随想 老年の生活に光あり

○ぶどうの枝第51号(2019年12月22日発行)に掲載(執筆者:NI)

 「人の心には多くの計らいがある。主の御旨のみが実現する」(箴言一九章二一節)
 今年一年を振り返りますと、元号が平成から令和に変わり、消費税が上がり、台風による大きな被害も出ました。長いようで短い激動の年でしたが、実際に恵みの主に守られました。
 幸いにも十月十三日には、特別に許されて歴史がある佐倉教会で奨励をさせていただきました。
 個人的には、家内の妹が三月二十六日に六十八歳で召され、キリスト教で葬儀がなされました。この妹の御主人も既に亡くなっており、家内の姉の御主人も既に召されています。これらの亡くなった方々のことを思いますと、私だけが残されたような寂しい気持ちにもなります。
 思い返せば、同じ教会の青年会で家内と知り合い、主に導かれて結婚しました。新婚のアパートはお風呂もない粗末な住まいでした。その後六回も引っ越して、佐倉に来ることができました。本当に長い旅でしたが、御心ならばこの地が終(つい)の住みかとなることを願っています。

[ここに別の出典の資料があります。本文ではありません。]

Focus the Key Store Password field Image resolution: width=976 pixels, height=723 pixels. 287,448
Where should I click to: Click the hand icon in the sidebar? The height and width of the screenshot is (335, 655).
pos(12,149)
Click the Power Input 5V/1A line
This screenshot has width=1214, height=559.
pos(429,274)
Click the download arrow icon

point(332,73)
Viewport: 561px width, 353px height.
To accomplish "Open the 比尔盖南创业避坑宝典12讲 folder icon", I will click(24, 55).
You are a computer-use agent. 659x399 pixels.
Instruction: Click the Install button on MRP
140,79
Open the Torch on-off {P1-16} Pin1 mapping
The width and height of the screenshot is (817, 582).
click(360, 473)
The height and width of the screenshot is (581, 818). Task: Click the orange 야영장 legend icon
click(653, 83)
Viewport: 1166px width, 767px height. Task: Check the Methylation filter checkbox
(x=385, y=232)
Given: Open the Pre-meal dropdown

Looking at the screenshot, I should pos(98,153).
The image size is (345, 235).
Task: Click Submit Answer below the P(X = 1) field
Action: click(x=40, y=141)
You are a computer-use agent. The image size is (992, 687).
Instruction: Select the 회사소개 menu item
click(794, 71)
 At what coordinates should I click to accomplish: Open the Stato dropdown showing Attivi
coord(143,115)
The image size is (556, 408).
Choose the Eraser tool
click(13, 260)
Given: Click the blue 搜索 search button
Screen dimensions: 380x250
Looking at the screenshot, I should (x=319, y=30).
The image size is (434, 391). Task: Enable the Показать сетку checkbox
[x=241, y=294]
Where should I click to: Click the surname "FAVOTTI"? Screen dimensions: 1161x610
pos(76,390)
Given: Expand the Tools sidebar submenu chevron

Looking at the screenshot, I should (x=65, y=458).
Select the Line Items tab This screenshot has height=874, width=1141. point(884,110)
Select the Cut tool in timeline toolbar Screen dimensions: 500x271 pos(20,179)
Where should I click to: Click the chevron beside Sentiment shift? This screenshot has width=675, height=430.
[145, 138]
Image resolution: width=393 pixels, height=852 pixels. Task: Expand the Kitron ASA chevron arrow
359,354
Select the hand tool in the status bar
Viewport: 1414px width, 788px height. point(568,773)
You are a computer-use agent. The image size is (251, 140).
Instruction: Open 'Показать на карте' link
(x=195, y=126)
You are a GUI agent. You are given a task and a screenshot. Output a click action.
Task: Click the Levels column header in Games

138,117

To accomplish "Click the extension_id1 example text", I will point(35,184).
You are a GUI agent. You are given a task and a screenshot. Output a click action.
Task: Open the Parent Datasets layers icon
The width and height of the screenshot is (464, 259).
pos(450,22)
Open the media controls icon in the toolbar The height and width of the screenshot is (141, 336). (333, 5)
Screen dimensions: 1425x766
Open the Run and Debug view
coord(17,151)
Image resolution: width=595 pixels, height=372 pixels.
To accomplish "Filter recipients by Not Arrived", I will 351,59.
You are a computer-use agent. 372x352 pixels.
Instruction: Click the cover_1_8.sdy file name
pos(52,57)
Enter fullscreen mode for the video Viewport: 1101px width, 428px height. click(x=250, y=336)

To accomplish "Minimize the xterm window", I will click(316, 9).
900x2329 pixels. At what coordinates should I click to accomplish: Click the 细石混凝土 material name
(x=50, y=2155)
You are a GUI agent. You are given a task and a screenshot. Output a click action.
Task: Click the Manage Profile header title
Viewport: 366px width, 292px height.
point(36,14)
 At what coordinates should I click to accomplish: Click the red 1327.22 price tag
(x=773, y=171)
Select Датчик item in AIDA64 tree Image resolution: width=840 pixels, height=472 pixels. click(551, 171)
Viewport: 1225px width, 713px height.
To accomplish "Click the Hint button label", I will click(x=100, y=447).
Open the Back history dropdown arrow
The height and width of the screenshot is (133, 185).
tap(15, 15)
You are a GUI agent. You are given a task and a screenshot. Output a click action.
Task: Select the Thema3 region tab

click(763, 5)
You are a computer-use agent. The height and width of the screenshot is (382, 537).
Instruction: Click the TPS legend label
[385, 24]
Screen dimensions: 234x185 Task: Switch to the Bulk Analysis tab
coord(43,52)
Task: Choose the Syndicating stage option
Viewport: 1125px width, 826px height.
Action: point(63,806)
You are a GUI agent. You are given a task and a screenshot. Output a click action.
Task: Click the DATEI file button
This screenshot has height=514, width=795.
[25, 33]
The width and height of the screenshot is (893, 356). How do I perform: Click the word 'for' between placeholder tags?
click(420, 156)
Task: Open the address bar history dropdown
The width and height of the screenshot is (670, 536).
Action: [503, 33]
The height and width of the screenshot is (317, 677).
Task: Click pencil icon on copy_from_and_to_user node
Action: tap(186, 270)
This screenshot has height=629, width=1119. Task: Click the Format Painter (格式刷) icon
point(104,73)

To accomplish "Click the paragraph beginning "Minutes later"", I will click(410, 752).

 この結婚で何よりも良かったのは、主にあって価値観が共通していたことです。お互いに年をとり、二人で一人前との思いで日々を過ごしています。私は家にいることが多いので、今まで余り読なかった手持ちの本を読み、できるだけ家事をするように心掛けています。家事は不慣れですので、いつも祈ってからするようしています。
 教会生活以外に主だったライフワークとしては、家庭礼拝と老人ホームの傾聴ボランティアがあります。家庭礼拝ではNHKの朝ドラの前に、聖書を読み、榎本保郎師の解説書を読んで、最後に祈り合っています。信仰は何よりも継続することが極めて大切と思いますので、毎日欠かさずに続けています。
 また、車の免許証を返納しましたので、ボランティアは歩いて行ける老人ホーム二か所に行っています。ホームではどんな方とお会いしても良いように、祈って心して出かけています。素晴らしいことに、そのボランティアの会員証には「ありのままの姿を温かく受け止め、見守る。心の動きに応答する。相手の立場になって共に考える。心のつながりを大切にする。」と書かれています。この言葉は、人と人とが離れていく今の時代にとても必要と思います。
 亡くなった方々を思うとき、人生の最大の不条理は命に限りがあることと思われます。何であれ、晩年の生活を「名もなく貧しく美しく」をモットーに静かに過ごしています。今の心境は「主にあって恵まれた幸せな人生でした」です。つまり、神学的に言いますといわゆる「未来完了」で、正に「終わり良ければ全て良し」です。